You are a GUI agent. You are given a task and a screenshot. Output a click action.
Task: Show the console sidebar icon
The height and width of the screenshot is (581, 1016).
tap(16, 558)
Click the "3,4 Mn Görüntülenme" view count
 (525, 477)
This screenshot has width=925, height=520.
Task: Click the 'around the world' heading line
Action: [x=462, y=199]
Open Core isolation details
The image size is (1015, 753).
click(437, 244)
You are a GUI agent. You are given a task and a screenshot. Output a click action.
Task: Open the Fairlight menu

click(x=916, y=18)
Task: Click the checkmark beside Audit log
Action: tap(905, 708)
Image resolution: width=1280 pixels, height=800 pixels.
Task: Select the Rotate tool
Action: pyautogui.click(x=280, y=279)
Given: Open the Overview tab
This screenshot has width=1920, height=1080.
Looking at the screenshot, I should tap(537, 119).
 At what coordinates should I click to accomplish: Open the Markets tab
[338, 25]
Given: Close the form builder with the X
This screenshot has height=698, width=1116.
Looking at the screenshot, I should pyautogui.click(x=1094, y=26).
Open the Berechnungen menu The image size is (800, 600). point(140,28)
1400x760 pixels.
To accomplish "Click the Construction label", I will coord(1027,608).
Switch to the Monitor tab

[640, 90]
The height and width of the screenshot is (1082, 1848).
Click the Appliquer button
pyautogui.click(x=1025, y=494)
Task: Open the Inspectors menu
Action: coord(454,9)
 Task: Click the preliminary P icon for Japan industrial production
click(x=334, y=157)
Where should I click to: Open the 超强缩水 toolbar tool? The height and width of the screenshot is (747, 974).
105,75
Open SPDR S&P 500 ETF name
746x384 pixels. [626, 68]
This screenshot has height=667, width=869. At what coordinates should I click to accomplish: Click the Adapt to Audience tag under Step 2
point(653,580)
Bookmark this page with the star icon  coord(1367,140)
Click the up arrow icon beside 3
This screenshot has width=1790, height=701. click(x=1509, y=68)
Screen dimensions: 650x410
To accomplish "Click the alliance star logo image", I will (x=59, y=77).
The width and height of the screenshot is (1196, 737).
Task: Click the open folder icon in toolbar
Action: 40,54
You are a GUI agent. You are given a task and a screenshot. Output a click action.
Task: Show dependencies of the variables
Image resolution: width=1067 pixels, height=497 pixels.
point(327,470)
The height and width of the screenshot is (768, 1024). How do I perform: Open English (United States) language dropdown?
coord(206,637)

* The task:
Express all of the lines above as a JSON list of strings, one string per line, leaving out the blank lines.

* Response:
[
  "You are a GUI agent. You are given a task and a screenshot. Output a click action.",
  "Task: Show the console sidebar icon",
  "The height and width of the screenshot is (581, 1016).",
  "tap(16, 558)",
  "Click the \"3,4 Mn Görüntülenme\" view count",
  " (525, 477)",
  "This screenshot has width=925, height=520.",
  "Task: Click the 'around the world' heading line",
  "Action: [x=462, y=199]",
  "Open Core isolation details",
  "The image size is (1015, 753).",
  "click(437, 244)",
  "You are a GUI agent. You are given a task and a screenshot. Output a click action.",
  "Task: Open the Fairlight menu",
  "click(x=916, y=18)",
  "Task: Click the checkmark beside Audit log",
  "Action: tap(905, 708)",
  "Image resolution: width=1280 pixels, height=800 pixels.",
  "Task: Select the Rotate tool",
  "Action: pyautogui.click(x=280, y=279)",
  "Given: Open the Overview tab",
  "This screenshot has width=1920, height=1080.",
  "Looking at the screenshot, I should tap(537, 119).",
  " At what coordinates should I click to accomplish: Open the Markets tab",
  "[338, 25]",
  "Given: Close the form builder with the X",
  "This screenshot has height=698, width=1116.",
  "Looking at the screenshot, I should pyautogui.click(x=1094, y=26).",
  "Open the Berechnungen menu The image size is (800, 600). point(140,28)",
  "1400x760 pixels.",
  "To accomplish \"Click the Construction label\", I will coord(1027,608).",
  "Switch to the Monitor tab",
  "[640, 90]",
  "The height and width of the screenshot is (1082, 1848).",
  "Click the Appliquer button",
  "pyautogui.click(x=1025, y=494)",
  "Task: Open the Inspectors menu",
  "Action: coord(454,9)",
  " Task: Click the preliminary P icon for Japan industrial production",
  "click(x=334, y=157)",
  "Where should I click to: Open the 超强缩水 toolbar tool? The height and width of the screenshot is (747, 974).",
  "105,75",
  "Open SPDR S&P 500 ETF name",
  "746x384 pixels. [626, 68]",
  "This screenshot has height=667, width=869. At what coordinates should I click to accomplish: Click the Adapt to Audience tag under Step 2",
  "point(653,580)",
  "Bookmark this page with the star icon  coord(1367,140)",
  "Click the up arrow icon beside 3",
  "This screenshot has width=1790, height=701. click(x=1509, y=68)",
  "Screen dimensions: 650x410",
  "To accomplish \"Click the alliance star logo image\", I will (x=59, y=77).",
  "The width and height of the screenshot is (1196, 737).",
  "Task: Click the open folder icon in toolbar",
  "Action: 40,54",
  "You are a GUI agent. You are given a task and a screenshot. Output a click action.",
  "Task: Show dependencies of the variables",
  "Image resolution: width=1067 pixels, height=497 pixels.",
  "point(327,470)",
  "The height and width of the screenshot is (768, 1024). How do I perform: Open English (United States) language dropdown?",
  "coord(206,637)"
]